Boris Titov file photo

MOSCOW. Dec 23 (Interfax) – The Russian president’s commissioner for entrepreneurs’ rights has argued that President Vladimir Putin’s pardoning former oil tycoon Mikhail Khodorkovsky last week is unlikely to exercise any serious effect on business in Russia.

“Of course, for Russian business it is not a big but a positive piece of news. However, this won’t radically affect the overall situation in business because business communities are pragmatic, money-counting people and they don’t react very much to decisions such as Khodorkovsky’s being pardoned by the head of state. It’s more likely to affect the political and social climate in the country,” the ombudsman, Boris Titov, told Interfax on Monday.
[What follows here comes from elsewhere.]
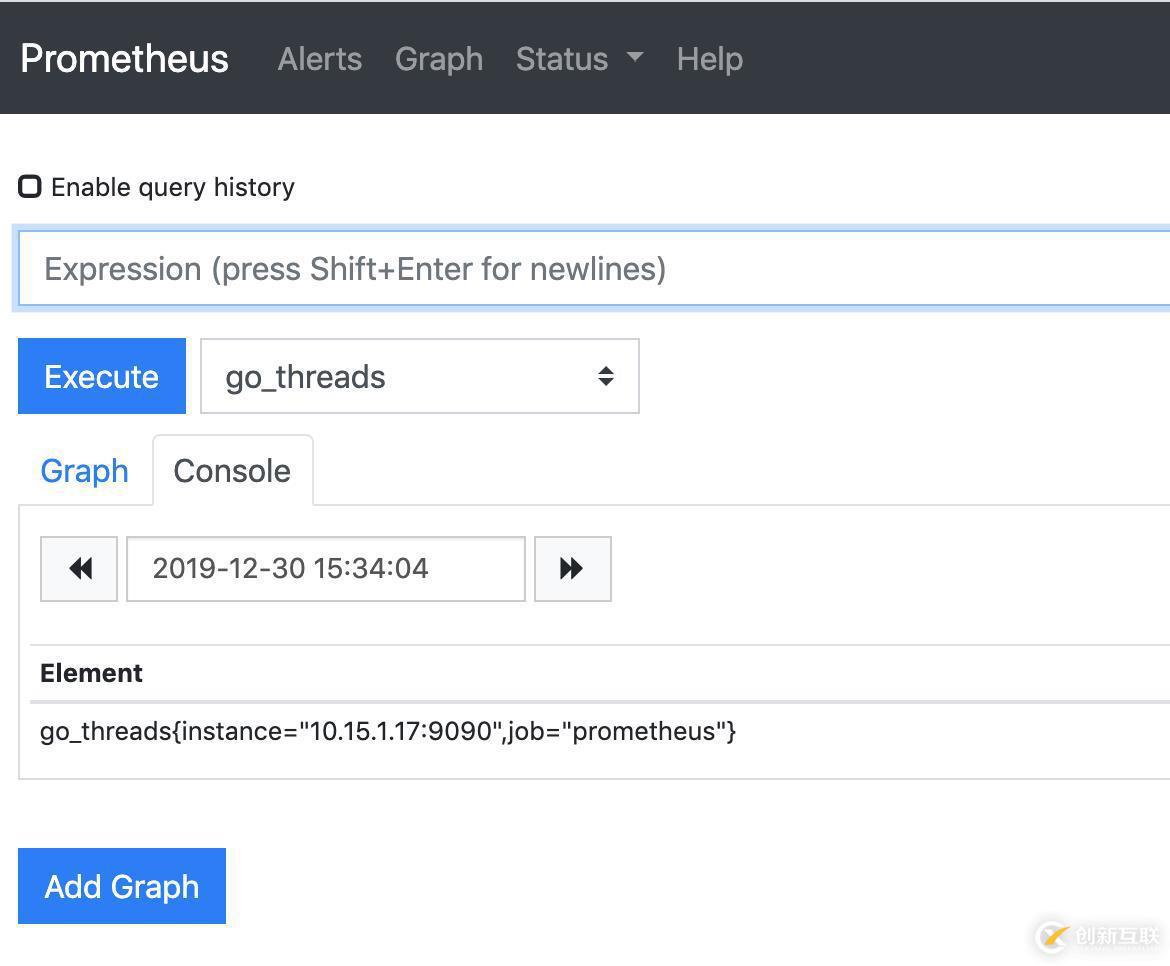
Task: Click the 'Enable query history' label text
Action: pos(173,187)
Russian business people are more concerned about “how their partners are doing” and “what’s happening in a specific industry or region,” Titov said. Foreign business is more likely to react to Khodorkovsky’s release, he said.

Asked whether his office would give Khodorkovsky any help if the latter asked for it, Titov said: “Our staff have prepared an expert assessment of the Khodorkovsky case. It isn’t an easy case, least of all the second case. No clear legal qualifications have been made in those cases. If Mikhail Borisovich considers it necessary to come to us and raise those issues, we will show him all our expert assessments, and we may hold a public hearing as well.”

Mikhail Khodorkovsky file photoTitov said Khodorkovsky was unlikely to set up a company as large as his former oil company Yukos because, the ombudsman argued, such big amounts of property don’t change hands these days.

“But Khodorkovsky has a very large potential, he is an intelligent and knowledgeable man. If he wants to set up some new enterprises, say, in the innovations industry or services industry, he will do so,” Titov said.

Khodorkovsky had told reporters in Berlin on Sunday that, in the letter in which he asked Putin for pardon, he had said he would not seek taking back Yukos assets that he had lost. “In my letter to Putin I said that business and any action for the return of the assets is a closed matter for me,” Titov said.